— Stored records —

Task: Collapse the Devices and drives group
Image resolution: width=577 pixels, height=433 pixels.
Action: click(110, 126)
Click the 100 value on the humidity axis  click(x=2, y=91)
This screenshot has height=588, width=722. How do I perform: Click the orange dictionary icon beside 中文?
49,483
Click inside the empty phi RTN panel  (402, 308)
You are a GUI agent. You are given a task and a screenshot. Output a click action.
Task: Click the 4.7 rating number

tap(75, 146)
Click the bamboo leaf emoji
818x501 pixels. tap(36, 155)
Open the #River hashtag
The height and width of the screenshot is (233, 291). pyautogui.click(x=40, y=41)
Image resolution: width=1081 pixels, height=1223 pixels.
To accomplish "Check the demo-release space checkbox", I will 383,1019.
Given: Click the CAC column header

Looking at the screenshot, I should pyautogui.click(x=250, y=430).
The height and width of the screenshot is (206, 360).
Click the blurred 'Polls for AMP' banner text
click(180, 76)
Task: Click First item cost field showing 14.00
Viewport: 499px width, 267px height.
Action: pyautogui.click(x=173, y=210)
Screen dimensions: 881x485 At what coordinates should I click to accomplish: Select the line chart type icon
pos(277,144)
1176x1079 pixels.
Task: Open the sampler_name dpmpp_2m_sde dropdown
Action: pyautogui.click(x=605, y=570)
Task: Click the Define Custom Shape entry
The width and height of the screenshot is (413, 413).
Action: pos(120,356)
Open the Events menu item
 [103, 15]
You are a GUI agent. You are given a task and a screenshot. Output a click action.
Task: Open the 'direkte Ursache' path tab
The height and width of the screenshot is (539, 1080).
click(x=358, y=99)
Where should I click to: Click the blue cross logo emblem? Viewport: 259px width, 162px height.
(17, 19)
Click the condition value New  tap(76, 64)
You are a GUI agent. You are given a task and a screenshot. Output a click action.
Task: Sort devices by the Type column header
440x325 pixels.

— TASK TO COMPLETE —
Would you copy out exactly the lines from the one holding "Where should I" through the end of the entries above, both ends included?

— RESPONSE FOR THIS EXERCISE —
Where should I click to: Click the blue cross logo emblem? Viewport: 259px width, 162px height.
(17, 19)
Click the condition value New  tap(76, 64)
You are a GUI agent. You are given a task and a screenshot. Output a click action.
Task: Sort devices by the Type column header
440x325 pixels.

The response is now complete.